Evaluasi dalam bidang pemasaran khususnya, kami akan meningkatkan pemasaran baik secara langsung maupun tidak langsung. Evaluasi yang kami lakukan secara umum adalah kami menemui beberapa kendala dalam produksi keripik buah naga ini, salah satunya adalah keterbatasan waktu produksi karena bertepatan miliki dengan jadwal kuliah. Kemudian kendala selanjutnya yang kita hadapi adalah buah naga yang merupakan buah musiman sulit didapat dan sulit dibeli langsung dari petaninya, sehingga kita membelinya di pasar atau toko buah yang harganya sedikit lebih mahal. Dalam kendala yang kami hadapi, kami menemukan solusi untuk proses produksi yang lebih efisien jika kami merekrut karyawan dan setelah mengambil gelar sarjana dari Institut Agama Islam Negeri Kota Bengkulu.
Keripik buah naga atau keripik buah naga merupakan terobosan baru pangan sehat berupa keripik buah yang diharapkan dapat memudahkan masyarakat mendapatkan jajanan sehat dan murah. Adanya program kreativitas wirausaha-mahasiswa dragonchip dapat membuka peluang usaha bagi mahasiswa dan masyarakat. Dengan kemajuan proses pembuatan Dragon Chips membuktikan bahwa kita bisa berbisnis atau memproduksinya dimana saja. Dengan menjalankan usaha seperti ini, kita juga bisa membuka lapangan kerja bagi masyarakat sekitar. Keripik Naga atau Dragon Chips merupakan sebuah inovasi baru dalam konsumsi buah-buahan, karena tidak hanya dapat dimakan secara langsung, namun juga dapat diolah menjadi keripik, sehingga keripik yang ditawarkan merupakan keripik yang berasal dari buah-buahan, sehingga aman dan sehat untuk dikonsumsi. mengkonsumsi.

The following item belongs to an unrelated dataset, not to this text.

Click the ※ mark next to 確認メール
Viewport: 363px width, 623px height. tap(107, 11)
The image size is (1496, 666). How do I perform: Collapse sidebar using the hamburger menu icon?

Pada periode berikutnya, disarankan agar Amari Chips terus mengembangkan kegiatan usahanya dan menambah varian makanan ringan agar dapat bersaing dengan produk sejenis lainnya dan merebut pangsa pasar yang ada. 34;Strategi Segmentasi, Targeting, Positioning dan Strategi Penetapan Harga pada Perusahaan Kecap Blekok di Cilacap.” Inovasi dan Kewirausahaan, 2016.